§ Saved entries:
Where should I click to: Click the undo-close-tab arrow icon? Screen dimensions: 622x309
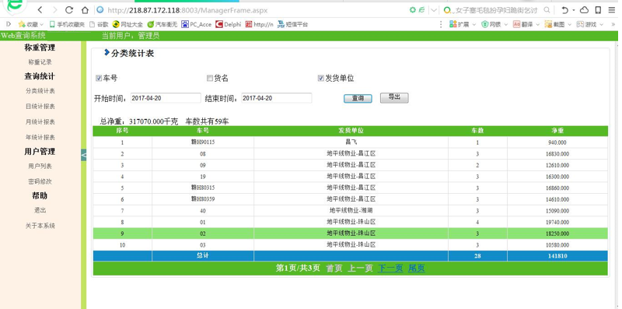point(565,10)
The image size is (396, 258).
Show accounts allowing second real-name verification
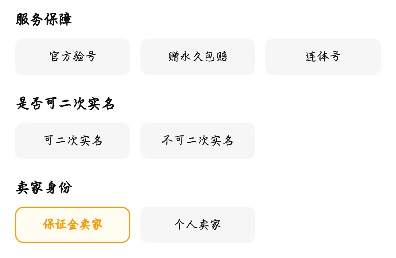pos(73,141)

§ Instructions to follow: Your response must reproduce every line of the data exactly, with images omitted.

§ Exercise response:
Where should I click to: Click the undo-close-tab arrow icon? Screen dimensions: 622x309
point(565,10)
The image size is (396, 258).
Show accounts allowing second real-name verification
pos(73,141)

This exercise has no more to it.